DJL ResNet with JNI: Accelerating Image Preprocessing in Java

When deploying deep learning models in production, image preprocessing often becomes the hidden bottleneck. In this guide, we’ll explore how to move preprocessing from Java to C/C++ via JNI, then feed the results directly into DJL (Deep Java Library).

By the end, you’ll have a ResNet classifier running with native preprocessing, delivering lower latency and CPU overhead — without sacrificing accuracy.

We need to download 3rd‑party files in advance - stb_image.h and stb_image_resize2.h.

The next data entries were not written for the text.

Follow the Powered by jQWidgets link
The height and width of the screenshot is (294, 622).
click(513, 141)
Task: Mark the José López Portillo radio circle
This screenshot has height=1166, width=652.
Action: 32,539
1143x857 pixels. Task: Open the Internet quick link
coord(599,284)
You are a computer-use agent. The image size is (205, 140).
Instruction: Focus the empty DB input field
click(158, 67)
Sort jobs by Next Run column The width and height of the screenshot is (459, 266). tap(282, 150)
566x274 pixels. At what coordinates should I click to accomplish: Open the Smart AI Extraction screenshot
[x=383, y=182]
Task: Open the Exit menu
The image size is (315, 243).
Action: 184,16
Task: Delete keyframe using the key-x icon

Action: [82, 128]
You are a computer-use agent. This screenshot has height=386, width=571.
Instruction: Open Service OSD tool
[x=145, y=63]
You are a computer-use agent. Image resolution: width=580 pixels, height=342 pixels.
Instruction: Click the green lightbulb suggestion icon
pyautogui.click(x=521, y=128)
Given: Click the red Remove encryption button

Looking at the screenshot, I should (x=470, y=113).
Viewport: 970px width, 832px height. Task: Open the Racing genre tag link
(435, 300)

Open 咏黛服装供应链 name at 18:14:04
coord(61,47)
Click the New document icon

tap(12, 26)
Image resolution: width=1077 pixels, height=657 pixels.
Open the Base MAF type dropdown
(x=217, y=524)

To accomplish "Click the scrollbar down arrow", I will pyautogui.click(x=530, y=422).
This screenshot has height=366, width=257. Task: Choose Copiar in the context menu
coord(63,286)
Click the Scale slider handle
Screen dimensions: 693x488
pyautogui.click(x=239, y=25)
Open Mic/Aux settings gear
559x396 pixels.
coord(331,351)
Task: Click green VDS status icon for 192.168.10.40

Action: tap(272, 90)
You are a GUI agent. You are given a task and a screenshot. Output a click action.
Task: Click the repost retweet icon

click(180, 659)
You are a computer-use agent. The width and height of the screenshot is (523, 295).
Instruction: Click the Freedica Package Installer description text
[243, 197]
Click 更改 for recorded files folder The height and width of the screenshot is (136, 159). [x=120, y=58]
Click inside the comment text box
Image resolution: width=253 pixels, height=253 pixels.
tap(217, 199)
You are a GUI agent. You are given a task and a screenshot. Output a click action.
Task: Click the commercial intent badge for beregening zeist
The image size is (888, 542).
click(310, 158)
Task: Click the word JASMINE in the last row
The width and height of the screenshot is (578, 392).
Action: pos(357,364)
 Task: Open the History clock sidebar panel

curl -fL --retry 3 -o native/third_party/stb_image.h https://raw.githubusercontent.com/nothings/stb/master/stb_image.h
curl -fL --retry 3 -o native/third_party/stb_image_resize2.h https://raw.githubusercontent.com/nothings/stb/master/stb_image_resize2.h

What We’ll Build

Move the image preprocessing pipeline (decode → resize → center crop → normalize) into C/C++
Wrap the result in a DirectByteBuffer
Feed it directly into DJL’s NDArray
Compare latency and accuracy with stock Java preprocessing

Reference: Deploying ResNet Models with Java DJL – From Zero to Hero

Project Layout

djl-resnet/
├─ assets/1.png 2.png 3.png
├─ src/main/java/org/estech/
│  ├─ App.java                     # Toggle between JNI and the stock DJL translator
│  ├─ NativeImageOps.java          # JNI shell (declares native methods)
│  └─ ResNetJniTranslator.java     # JNI translator (input: byte[]; output: CHW without batch dim)
├─ src/main/resources/models/resnet18/
│  ├─ traced_resnet18.pt
│  └─ synset.txt
├─ native/
│  ├─ CMakeLists.txt
│  ├─ imageops.cpp                 # Uses stb_image + stb_image_resize2
│  └─ third_party/
│     ├─ stb_image.h
│     └─ stb_image_resize2.h
└─ pom.xml

Final project layout: Project layout for DJL ResNet JNI preprocessing pipeline in Java

Step‑by‑Step Build

1) Java JNI Shell

src/main/java/org/estech/NativeImageOps.java

package org.estech;

import java.nio.ByteBuffer;

public final class NativeImageOps {
    static { System.loadLibrary("imageops"); } // pass -Djava.library.path at runtime
    public static native ByteBuffer preprocessToCHW(
            ByteBuffer encoded, int outW, int outH,
            float m0, float m1, float m2,
            float s0, float s1, float s2);
    public static native void freeBuffer(ByteBuffer buf);
}

2) Generate JNI Header

mvn -q -DskipTests package
# create header in native/ and keep .class in target/classes
javac -h native -cp target/classes -d target/classes src/main/java/org/estech/NativeImageOps.java
# output: native/org_estech_NativeImageOps.h

3) Native Implementation with JNI (C++ Preprocessing)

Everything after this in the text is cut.